OPA hostile : comment y faire face ?
A l'image de la guerre entre Suez et Veolia, qui ont finalement trouvé un accord concernant le rapprochement des deux entreprises, les OPA peuvent se révéler redoutables pour les entreprises cibles. Il existe pourtant plusieurs solutions, actionnables par les Daf, pour contrer ce type d'OPA.
" Ce n'est déjà pas facile de réussir une opération de M&A et c'est encore moins facile de réaliser une OPA, surtout hostile ", pour Lionel Lesur, avocat associé en Corporate - M&A et Private Equity du cabinet Franklin.
Dans le cadre d'une OPA hostile, le Conseil d'administration de la société cible, par définition, n'est pas en accord avec le projet. Elle va donc tout faire pour rendre la tâche de l'initiateur difficile. Et, au final, si l'OPA aboutit, la société à l'origine de l'opération sera perçue "comme le grand méchant loup". " Si votre OPA a abouti, vous vous trouvez face à une société qui été fortement ébranlée avec un management et des salariés déstabilisés. C'est une difficulté supplémentaire à prendre en compte lorsqu'on veut lancer une OPA hostile ", explique Lionel Lesur du cabinet Franklin. Ce type d'opérations reste assez rare en France car elle sont complexes et onéreuses. Ainsi, quand elles se produisent, elles font souvent la une des médias à l'exemple de Veolia qui a lancé le 8 février une OPA hostile sur les 70,1 % du capital de Suez qu'il ne possède pas, pour 7,9 milliards d'euros au total. Une OPA finalement conclue après qu'Antoine Frérot, le PDG de Veolia, ait accepté de relever son offre d'environ 1,4 milliard d'euros.

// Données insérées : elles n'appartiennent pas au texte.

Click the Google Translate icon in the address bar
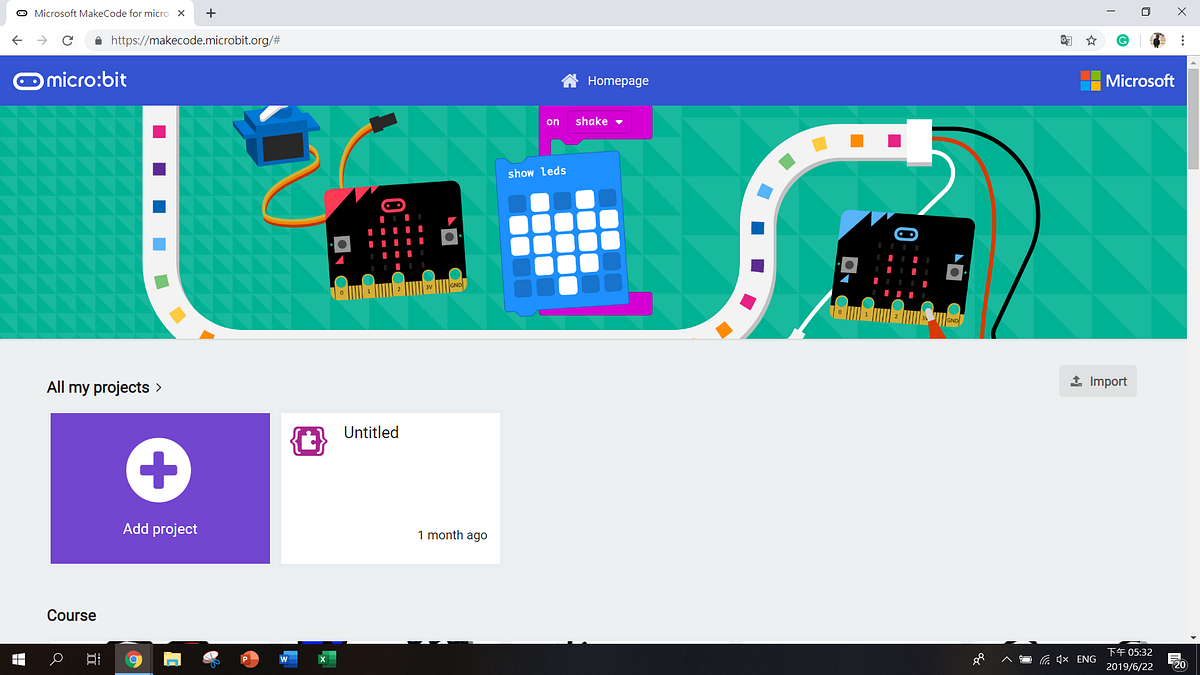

" Dans ce type d'opérations, le Daf de l'initiateur se trouve en première ligne avec la Direction Générale. Son rôle est notamment d'anticiper les difficultés et d'y apporter des solutions ", souligne Lionel Lesur.
Lire aussi : "Les DAF, premiers acteurs de la protection contre les cyberattaques" : Benjamin Leroux (CLUSIF)
Le Daf : une vigie de la cotation de la société en Bourse
Si on se place du côté du Daf de la cible (ou cible potentielle), quels sont ses moyens d'actions et ses recours ? Le Daf a, tout d'abord, un vrai rôle de vigie, qui implique une surveillance accrue du cours de bourse de la société, le conduisant à alerter les membres du Comex en cas de sous-valorisation de l'entreprise, par exemple en cas de crise dans son secteur d'activité. Il doit envisager les mesures permettant de mieux valoriser la société et ainsi la rendre moins opéable. En effet, " quand le marché estime que votre cours de bourse ne reflète pas entièrement sa valeur, l'intérêt financier d'une éventuelle acquisition est évident. C'est la porte ouverte aux OPA, y compris hostiles ", estime Lionel Lesur.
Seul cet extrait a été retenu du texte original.